Zemeckis, who commonly works with CGI, relies heavily on digital effects to achieve the look of the golden age of Hollywood, but his Casablanca has the look of a gorgeously rendered screen saver. Everything, including the actors’ faces, is so heavily filtered that they could be mistaken for characters in “The Polar Express.” There’s a shot of footprints in a desert dune that is so painstakingly precise that you can practically see the beleaguered intern tasked with digitally inserting it.
That might seem like a strange way to introduce a movie I quite liked, but that’s because watching “Allied” is to view two different films. After the German ambassador is dispensed with, the film leaves Morocco and finally comes into its own. Max and Marianne marry, settle down in London and start a family, but their life of domestic bliss hits a snag: A mysterious special operations enforcement officer (Simon McBurney) informs Max that his wife may not be who she seems. Reports suggest the real Marianne Beauséjour was killed during a mission. This Marianne, he claims, is an impostor, merely a look-alike who took a dead woman’s place to spy for the Third Reich.
If learning that your wife is a Kraut isn’t bad enough, it gets worse.
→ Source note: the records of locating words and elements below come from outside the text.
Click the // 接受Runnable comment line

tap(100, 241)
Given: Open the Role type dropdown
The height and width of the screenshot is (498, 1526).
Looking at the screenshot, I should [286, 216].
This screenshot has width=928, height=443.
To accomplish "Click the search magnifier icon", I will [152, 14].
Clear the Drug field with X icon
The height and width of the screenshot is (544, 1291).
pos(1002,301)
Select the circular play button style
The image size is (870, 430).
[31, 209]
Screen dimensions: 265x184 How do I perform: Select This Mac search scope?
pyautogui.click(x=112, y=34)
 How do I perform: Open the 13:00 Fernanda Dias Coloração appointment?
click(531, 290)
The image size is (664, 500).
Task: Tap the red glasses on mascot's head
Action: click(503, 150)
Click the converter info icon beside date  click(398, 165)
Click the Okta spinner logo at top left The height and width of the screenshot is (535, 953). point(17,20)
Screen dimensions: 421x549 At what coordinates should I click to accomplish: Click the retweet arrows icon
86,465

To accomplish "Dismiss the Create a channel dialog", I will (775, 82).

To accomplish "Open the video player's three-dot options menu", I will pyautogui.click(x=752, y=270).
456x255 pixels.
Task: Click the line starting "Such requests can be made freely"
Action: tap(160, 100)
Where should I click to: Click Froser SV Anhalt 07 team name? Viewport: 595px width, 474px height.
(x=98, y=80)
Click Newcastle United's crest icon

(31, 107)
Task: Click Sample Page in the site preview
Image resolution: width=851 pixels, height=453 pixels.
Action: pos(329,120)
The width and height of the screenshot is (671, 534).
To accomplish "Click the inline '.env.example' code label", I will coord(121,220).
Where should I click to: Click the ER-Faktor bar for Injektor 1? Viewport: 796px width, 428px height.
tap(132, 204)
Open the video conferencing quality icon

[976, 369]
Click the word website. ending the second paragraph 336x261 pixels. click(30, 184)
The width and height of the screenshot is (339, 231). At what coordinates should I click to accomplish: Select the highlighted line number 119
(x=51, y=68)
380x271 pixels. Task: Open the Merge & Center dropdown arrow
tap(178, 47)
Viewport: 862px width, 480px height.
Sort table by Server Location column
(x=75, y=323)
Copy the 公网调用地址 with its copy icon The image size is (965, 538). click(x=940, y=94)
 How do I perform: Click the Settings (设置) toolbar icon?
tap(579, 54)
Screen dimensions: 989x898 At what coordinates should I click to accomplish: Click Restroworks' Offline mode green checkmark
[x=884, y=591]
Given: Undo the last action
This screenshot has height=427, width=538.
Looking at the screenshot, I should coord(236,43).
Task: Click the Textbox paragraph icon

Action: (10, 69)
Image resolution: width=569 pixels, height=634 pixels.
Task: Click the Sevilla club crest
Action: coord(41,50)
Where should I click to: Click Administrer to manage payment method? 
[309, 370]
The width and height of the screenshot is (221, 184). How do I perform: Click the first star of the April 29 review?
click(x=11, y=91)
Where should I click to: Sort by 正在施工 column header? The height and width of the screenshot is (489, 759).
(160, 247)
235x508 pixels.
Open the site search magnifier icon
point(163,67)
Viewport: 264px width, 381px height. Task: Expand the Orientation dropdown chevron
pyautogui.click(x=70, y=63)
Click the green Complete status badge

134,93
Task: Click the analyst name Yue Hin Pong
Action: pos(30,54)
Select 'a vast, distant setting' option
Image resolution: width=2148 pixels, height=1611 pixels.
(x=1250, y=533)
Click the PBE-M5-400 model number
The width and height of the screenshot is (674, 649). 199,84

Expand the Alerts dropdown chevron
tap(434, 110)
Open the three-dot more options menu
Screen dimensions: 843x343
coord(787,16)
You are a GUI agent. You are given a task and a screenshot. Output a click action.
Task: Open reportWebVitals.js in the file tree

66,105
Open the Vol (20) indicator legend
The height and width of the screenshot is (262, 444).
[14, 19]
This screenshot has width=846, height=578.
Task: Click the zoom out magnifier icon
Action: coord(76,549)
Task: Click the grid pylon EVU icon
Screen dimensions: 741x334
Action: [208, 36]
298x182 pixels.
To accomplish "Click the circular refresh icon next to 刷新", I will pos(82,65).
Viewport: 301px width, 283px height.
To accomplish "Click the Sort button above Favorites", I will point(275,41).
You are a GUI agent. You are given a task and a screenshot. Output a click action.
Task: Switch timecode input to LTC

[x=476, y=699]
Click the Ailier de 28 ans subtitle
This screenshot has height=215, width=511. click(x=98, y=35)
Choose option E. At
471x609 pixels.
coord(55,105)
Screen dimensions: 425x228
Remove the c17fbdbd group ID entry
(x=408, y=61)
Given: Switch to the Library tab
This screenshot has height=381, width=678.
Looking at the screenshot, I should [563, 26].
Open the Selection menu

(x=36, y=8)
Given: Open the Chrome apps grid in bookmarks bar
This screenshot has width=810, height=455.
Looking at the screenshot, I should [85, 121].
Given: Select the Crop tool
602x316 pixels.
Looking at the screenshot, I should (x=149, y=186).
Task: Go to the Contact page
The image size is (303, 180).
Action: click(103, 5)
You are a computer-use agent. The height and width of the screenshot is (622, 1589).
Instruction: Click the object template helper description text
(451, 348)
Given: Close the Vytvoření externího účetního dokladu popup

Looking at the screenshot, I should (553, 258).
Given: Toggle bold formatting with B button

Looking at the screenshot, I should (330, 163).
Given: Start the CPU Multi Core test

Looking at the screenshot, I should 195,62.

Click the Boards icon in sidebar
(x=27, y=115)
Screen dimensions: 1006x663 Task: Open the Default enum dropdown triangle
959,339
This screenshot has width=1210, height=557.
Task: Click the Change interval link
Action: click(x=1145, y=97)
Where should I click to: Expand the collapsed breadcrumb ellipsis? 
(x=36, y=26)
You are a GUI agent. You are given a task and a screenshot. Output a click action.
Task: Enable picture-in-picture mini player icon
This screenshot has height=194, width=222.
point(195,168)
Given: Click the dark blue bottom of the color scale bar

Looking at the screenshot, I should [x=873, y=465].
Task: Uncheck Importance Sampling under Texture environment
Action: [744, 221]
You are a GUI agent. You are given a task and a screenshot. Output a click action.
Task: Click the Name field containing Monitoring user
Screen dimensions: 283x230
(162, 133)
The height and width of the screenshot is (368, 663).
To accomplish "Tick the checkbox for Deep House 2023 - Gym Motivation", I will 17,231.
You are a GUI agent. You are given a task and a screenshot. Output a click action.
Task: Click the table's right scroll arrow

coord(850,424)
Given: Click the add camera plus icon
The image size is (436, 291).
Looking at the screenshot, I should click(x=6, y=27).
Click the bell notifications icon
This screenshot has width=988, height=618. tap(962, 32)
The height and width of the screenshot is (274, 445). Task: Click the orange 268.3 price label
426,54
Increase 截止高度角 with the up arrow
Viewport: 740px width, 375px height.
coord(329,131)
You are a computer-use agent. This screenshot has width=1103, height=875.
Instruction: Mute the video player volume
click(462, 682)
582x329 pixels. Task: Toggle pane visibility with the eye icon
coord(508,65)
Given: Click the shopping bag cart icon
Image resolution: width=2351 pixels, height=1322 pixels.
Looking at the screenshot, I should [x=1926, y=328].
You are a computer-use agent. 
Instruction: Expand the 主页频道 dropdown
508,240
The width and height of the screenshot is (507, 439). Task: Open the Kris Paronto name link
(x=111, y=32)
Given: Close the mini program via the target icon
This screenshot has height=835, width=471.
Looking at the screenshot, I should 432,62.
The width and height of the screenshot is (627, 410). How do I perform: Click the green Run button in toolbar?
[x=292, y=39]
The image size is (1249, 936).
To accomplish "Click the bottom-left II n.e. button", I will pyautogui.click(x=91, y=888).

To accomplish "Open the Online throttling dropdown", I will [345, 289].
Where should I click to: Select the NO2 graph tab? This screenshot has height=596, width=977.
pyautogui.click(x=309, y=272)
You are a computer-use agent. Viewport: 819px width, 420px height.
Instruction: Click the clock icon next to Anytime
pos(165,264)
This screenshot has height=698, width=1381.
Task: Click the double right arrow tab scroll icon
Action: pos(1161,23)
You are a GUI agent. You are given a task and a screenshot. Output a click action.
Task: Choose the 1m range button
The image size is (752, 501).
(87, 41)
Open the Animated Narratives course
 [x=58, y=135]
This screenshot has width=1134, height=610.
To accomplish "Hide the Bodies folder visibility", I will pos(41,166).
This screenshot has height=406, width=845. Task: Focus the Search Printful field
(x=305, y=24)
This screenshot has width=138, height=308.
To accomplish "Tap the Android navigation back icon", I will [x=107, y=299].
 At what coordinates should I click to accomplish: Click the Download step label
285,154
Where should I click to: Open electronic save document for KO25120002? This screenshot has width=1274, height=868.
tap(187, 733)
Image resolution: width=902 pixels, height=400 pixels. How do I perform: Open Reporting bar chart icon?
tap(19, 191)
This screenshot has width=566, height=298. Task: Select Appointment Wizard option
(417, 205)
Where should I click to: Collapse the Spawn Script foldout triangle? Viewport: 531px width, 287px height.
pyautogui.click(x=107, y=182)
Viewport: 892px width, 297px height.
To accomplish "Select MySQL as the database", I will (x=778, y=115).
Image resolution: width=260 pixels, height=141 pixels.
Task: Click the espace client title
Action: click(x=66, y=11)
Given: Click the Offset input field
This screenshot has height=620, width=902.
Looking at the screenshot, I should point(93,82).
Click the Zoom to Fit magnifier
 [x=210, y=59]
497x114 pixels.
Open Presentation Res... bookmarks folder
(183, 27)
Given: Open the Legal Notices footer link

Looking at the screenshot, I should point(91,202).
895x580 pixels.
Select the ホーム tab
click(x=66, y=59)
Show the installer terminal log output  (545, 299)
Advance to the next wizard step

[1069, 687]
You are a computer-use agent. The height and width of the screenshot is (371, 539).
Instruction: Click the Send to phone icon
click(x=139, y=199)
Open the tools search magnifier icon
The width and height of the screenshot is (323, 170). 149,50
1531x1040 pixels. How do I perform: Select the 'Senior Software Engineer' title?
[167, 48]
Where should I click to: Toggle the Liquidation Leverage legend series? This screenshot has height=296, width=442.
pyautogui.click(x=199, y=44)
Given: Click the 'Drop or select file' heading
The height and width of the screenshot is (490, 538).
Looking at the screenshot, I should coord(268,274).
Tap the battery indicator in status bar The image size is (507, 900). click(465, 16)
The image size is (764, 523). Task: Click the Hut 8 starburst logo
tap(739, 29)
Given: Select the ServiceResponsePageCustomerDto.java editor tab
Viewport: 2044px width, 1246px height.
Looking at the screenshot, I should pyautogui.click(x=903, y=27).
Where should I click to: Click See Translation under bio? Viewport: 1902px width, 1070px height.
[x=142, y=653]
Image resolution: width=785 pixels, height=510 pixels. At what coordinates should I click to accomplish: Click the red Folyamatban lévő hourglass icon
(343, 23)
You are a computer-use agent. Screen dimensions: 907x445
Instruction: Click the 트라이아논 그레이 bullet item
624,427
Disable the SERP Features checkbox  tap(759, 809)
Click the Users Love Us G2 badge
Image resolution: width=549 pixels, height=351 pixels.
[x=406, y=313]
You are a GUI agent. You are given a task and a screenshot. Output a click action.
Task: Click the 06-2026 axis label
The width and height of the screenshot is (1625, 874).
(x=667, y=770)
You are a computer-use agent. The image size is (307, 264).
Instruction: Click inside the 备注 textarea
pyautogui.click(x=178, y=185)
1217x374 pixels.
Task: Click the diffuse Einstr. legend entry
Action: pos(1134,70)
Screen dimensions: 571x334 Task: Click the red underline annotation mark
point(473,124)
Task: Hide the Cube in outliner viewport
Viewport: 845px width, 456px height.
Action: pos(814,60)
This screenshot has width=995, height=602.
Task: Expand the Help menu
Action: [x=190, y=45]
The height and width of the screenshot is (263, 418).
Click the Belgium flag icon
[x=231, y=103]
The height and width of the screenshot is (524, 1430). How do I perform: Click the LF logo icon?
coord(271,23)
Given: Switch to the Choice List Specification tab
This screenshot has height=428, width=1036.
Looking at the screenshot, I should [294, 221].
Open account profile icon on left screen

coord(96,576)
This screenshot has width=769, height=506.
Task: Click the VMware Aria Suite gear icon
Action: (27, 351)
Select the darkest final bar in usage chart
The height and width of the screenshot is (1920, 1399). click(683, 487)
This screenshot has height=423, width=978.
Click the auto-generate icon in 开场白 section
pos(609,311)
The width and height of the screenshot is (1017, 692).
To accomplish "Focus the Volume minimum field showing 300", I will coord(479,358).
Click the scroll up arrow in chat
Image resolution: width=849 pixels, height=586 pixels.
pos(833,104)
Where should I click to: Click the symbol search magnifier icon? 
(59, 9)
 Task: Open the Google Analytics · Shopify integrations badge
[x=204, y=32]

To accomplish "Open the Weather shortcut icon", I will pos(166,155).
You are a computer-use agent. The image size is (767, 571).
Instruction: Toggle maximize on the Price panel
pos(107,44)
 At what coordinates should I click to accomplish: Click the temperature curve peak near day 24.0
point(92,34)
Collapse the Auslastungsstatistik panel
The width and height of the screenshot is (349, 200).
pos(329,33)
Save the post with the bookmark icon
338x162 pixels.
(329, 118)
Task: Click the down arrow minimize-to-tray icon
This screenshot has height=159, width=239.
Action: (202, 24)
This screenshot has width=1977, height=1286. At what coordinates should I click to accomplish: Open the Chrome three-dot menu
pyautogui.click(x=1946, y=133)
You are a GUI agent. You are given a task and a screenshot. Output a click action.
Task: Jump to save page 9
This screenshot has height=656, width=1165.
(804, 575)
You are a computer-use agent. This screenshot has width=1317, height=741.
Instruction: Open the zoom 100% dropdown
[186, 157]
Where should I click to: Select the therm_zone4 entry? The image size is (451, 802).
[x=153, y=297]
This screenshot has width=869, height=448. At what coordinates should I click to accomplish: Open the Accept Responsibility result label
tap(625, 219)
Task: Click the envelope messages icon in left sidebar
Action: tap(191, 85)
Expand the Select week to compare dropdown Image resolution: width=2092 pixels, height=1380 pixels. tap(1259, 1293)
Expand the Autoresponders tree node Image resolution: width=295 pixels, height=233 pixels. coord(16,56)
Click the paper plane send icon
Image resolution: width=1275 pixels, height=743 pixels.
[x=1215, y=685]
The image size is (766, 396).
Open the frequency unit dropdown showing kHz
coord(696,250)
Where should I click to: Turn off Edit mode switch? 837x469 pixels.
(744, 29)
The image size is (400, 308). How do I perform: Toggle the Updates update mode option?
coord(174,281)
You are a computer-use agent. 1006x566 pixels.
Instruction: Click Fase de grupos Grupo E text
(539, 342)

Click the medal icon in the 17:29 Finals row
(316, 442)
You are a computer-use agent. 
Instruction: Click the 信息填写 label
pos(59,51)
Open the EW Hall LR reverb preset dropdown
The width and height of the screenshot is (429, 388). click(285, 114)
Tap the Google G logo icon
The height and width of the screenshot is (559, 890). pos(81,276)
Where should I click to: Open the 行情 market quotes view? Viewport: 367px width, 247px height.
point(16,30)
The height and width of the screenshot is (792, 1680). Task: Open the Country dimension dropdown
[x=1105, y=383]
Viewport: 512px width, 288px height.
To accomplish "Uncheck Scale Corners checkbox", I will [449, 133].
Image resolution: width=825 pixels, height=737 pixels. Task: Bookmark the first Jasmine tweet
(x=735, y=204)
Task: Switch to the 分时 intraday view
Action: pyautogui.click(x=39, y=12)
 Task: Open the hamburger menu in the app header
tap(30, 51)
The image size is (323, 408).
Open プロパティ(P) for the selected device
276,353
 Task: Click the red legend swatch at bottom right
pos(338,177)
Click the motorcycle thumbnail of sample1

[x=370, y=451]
Should Marianne be discovered to be working for the other side, guidelines state that Max will have to kill her. It’s called the “intimate betrayal rule,” a policy the film’s press kit claims was actually in place during World War II. Beats me, they didn’t cover that one in Ms. Carboy’s 11th grade history class. The conceit may be somewhat dubious as history, but it’s one hell of a twist.
Zemeckis is given a great deal of credit for his technical wizardry (the plane crash in “Flight,” traversing the Twin Towers in “The Walk”). But what makes him such a skilled maestro is his keen sense of timing, especially when it comes to the film’s action sequences. In the early scenes, Max spies a German officer whom he fears may remember him from a previous job. He follows the man into a phone booth and strangles him, making it appear as if he choked. Later Max visits a French jail seeking the counsel of a one-armed man who knew Marianne, hoping to verify that his wife is who she says she is. He runs afoul of the Third Reich in the process, hiding under the floorboards in a scene that evokes the tightly coiled tension of “Inglourious Basterds.”
If Pitt appears bored with facing off against Nazis by now, it’s Cotillard who shines brightest in “Allied.” She gives a star performance reminiscent of the great Ingrid Bergman, although oddly not in “Casablanca.” In Alfred Hitchcock’s “Notorious,” Bergman plays the daughter of a Nazi spy who is tasked with getting information from the other side; she, too, lets love — this time with Cary Grant — get in the way of her mission. Like Bergman, Cotillard commands the camera every minute she’s on screen with a radiance that’s otherworldly. She’s so wonderful in “Allied,” even despite her co-star, that she deserves not an Oscar but a Purple Heart.
Screenwriter Steven Knight (“Eastern Promises”) is much better at tearing apart his lovers than bringing them together and saves his best scenes for last, leading to a powerhouse final sequence that finally earns the comparison to “Casablanca.” I dare not breathe a word of it, except to say that it left me nearly speechless. Upon leaving the theater, you may be so enraptured by its heart-pounding climax that you'll forget the difficulty in getting there.
“Allied” is certainly not a great film — in fact, it’s a bit of a mess — but you will be forgiven for thinking so for a brief moment.